Your instructions — In your reply, write out the records exactly, each line intact.

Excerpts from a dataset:
:::
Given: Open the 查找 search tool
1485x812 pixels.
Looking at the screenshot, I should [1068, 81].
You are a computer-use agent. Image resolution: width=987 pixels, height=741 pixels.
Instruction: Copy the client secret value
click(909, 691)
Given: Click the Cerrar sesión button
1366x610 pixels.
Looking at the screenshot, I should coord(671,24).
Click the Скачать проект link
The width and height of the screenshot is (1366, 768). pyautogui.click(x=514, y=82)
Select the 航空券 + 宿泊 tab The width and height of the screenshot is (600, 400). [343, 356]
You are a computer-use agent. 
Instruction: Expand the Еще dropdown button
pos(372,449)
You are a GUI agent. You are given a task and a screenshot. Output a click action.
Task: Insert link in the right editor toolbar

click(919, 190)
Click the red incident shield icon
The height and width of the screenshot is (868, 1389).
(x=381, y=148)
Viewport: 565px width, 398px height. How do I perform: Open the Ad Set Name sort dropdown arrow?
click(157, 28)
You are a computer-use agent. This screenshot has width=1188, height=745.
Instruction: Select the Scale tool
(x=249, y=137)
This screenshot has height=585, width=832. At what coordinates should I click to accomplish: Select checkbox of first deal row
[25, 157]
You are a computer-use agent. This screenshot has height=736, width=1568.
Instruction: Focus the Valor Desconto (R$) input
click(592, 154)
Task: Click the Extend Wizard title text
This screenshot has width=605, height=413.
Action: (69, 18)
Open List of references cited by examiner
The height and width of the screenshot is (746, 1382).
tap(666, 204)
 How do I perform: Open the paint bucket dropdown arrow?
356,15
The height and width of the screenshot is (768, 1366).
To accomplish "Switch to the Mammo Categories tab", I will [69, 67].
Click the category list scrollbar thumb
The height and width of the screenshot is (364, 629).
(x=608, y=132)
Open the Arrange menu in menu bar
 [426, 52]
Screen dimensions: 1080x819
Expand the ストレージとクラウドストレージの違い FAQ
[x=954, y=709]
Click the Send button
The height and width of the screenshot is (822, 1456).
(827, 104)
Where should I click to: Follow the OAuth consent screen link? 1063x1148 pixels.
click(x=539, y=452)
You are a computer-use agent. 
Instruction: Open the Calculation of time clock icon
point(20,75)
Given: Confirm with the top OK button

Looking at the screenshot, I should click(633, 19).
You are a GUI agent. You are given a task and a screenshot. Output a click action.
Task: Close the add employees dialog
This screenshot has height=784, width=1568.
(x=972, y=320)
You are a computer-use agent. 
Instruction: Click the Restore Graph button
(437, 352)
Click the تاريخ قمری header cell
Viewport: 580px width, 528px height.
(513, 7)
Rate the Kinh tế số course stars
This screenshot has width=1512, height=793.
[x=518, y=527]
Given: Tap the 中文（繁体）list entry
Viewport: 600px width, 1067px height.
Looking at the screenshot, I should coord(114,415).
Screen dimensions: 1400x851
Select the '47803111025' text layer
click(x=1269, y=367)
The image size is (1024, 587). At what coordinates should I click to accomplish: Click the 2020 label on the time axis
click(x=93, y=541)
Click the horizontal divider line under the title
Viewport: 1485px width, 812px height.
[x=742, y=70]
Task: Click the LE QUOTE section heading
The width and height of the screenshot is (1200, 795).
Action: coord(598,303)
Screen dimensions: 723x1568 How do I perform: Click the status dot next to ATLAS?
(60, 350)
:::
Response —
Given: Open the 查找 search tool
1485x812 pixels.
Looking at the screenshot, I should [1068, 81].
You are a computer-use agent. Image resolution: width=987 pixels, height=741 pixels.
Instruction: Copy the client secret value
click(909, 691)
Given: Click the Cerrar sesión button
1366x610 pixels.
Looking at the screenshot, I should coord(671,24).
Click the Скачать проект link
The width and height of the screenshot is (1366, 768). pyautogui.click(x=514, y=82)
Select the 航空券 + 宿泊 tab The width and height of the screenshot is (600, 400). [343, 356]
You are a computer-use agent. 
Instruction: Expand the Еще dropdown button
pos(372,449)
You are a GUI agent. You are given a task and a screenshot. Output a click action.
Task: Insert link in the right editor toolbar

click(919, 190)
Click the red incident shield icon
The height and width of the screenshot is (868, 1389).
(x=381, y=148)
Viewport: 565px width, 398px height. How do I perform: Open the Ad Set Name sort dropdown arrow?
click(157, 28)
You are a computer-use agent. This screenshot has width=1188, height=745.
Instruction: Select the Scale tool
(x=249, y=137)
This screenshot has height=585, width=832. At what coordinates should I click to accomplish: Select checkbox of first deal row
[25, 157]
You are a computer-use agent. This screenshot has height=736, width=1568.
Instruction: Focus the Valor Desconto (R$) input
click(592, 154)
Task: Click the Extend Wizard title text
This screenshot has width=605, height=413.
Action: (69, 18)
Open List of references cited by examiner
The height and width of the screenshot is (746, 1382).
tap(666, 204)
 How do I perform: Open the paint bucket dropdown arrow?
356,15
The height and width of the screenshot is (768, 1366).
To accomplish "Switch to the Mammo Categories tab", I will [69, 67].
Click the category list scrollbar thumb
The height and width of the screenshot is (364, 629).
(x=608, y=132)
Open the Arrange menu in menu bar
 [426, 52]
Screen dimensions: 1080x819
Expand the ストレージとクラウドストレージの違い FAQ
[x=954, y=709]
Click the Send button
The height and width of the screenshot is (822, 1456).
(827, 104)
Where should I click to: Follow the OAuth consent screen link? 1063x1148 pixels.
click(x=539, y=452)
You are a computer-use agent. 
Instruction: Open the Calculation of time clock icon
point(20,75)
Given: Confirm with the top OK button

Looking at the screenshot, I should click(633, 19).
You are a GUI agent. You are given a task and a screenshot. Output a click action.
Task: Close the add employees dialog
This screenshot has height=784, width=1568.
(x=972, y=320)
You are a computer-use agent. 
Instruction: Click the Restore Graph button
(437, 352)
Click the تاريخ قمری header cell
Viewport: 580px width, 528px height.
(513, 7)
Rate the Kinh tế số course stars
This screenshot has width=1512, height=793.
[x=518, y=527]
Given: Tap the 中文（繁体）list entry
Viewport: 600px width, 1067px height.
Looking at the screenshot, I should coord(114,415).
Screen dimensions: 1400x851
Select the '47803111025' text layer
click(x=1269, y=367)
The image size is (1024, 587). At what coordinates should I click to accomplish: Click the 2020 label on the time axis
click(x=93, y=541)
Click the horizontal divider line under the title
Viewport: 1485px width, 812px height.
[x=742, y=70]
Task: Click the LE QUOTE section heading
The width and height of the screenshot is (1200, 795).
Action: coord(598,303)
Screen dimensions: 723x1568 How do I perform: Click the status dot next to ATLAS?
(60, 350)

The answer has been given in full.